McCall College (McCC) is an American private college in McCall, Idaho, United States. It primarily serves Valley County, Adams County and Idaho County. McCall is also a destination college for students from the Pacific Northwest.

== History ==
McCall College, a community-based college in McCall Idaho, was first proposed by Dr. L. Bryan Williams on his arrival in McCall during the late summer of 2010. During 2011, Williams proposed the idea to a local businessperson, Woody Woodworth and a retired university administrator, Dave Hanson. These three founders incorporated McCall College on December 27, 2011.

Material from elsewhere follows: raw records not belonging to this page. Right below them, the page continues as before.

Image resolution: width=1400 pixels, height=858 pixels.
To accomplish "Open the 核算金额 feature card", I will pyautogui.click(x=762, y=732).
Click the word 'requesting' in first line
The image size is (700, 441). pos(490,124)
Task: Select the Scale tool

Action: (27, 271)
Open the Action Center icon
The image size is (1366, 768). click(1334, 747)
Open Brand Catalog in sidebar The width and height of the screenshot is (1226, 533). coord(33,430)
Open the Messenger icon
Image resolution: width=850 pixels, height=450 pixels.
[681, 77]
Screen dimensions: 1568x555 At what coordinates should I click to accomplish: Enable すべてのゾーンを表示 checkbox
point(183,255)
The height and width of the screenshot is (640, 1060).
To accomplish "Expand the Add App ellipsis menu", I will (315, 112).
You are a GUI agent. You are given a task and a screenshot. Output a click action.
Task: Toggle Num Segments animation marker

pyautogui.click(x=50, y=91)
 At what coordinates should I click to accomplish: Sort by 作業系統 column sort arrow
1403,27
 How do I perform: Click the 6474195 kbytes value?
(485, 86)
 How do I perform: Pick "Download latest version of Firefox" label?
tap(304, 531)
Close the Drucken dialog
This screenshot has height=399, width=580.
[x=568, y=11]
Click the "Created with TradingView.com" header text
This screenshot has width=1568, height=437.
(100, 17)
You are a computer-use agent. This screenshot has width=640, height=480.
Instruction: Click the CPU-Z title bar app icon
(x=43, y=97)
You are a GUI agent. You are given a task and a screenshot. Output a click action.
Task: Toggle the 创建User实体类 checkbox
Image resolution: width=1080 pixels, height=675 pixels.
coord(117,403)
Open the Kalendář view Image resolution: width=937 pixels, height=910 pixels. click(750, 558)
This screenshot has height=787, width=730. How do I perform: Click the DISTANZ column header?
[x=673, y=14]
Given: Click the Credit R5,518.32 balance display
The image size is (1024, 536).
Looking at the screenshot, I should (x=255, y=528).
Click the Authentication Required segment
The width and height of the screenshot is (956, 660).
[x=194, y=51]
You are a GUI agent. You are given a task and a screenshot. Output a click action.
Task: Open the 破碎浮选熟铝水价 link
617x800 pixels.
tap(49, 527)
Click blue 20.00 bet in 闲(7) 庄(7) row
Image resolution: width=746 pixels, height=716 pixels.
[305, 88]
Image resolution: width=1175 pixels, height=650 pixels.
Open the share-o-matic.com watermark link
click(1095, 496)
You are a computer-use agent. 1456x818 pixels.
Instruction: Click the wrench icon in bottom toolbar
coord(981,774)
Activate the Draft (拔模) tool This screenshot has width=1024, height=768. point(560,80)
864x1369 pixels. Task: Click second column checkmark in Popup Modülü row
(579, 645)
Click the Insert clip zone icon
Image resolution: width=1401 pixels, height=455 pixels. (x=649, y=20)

In 2012, McCall College became registered with the Idaho State Board of Education so that it could offer certificates in higher education as a private proprietary school. By the summer of 2012, the school was working on recruitment and fundraising; its faculty members and administrators were working as unpaid volunteers. McCall began Professional Technical classes in May 2013. McC's first academic course, Introduction to Geology, was offered in the fall of 2013.
In 2014, McCall College received its 501(c)3 designation from the Internal Revenue Service.

== Campus ==
The primary campus of McCall College is located in the Park Place Professional Center in McCall Idaho. The campus occupies approximately 6000 square feet of office space. The campus consists of 4 classrooms, an academic center, a student center, offices and conference space. The college also offers Thursday night classes at St Luke's Boise Medical Center, Anderson Building.

== Academics ==

=== Programs ===
Professional Technical Certificate = ProTech

| Community Programs | Active Courses | Professional Technical Programs |
|---|---|---|
| short events | 8 weeks duration | (1 year or less; 32 hours) |
| computer workshops | Intro to Windows Office |  |
| Ethics training | Principles of Health Care & Bioethics | Certificate in Bioethics (started 2015) |
| Business plan workshops | Introduction to Entrepreneurship | Entrepreneurship (started 2013) |
| Fine Art | Introduction to Drawing |  |

== Leadership ==
President

2012–present—Dr. L. Bryan Williams

Board Chair

2012–present—Woody Woodworth

Academic Dean

2012–present—Dr. R. Bruce Moore

== Athletics ==
McCall College neither currently fields athletic teams nor has a mascot.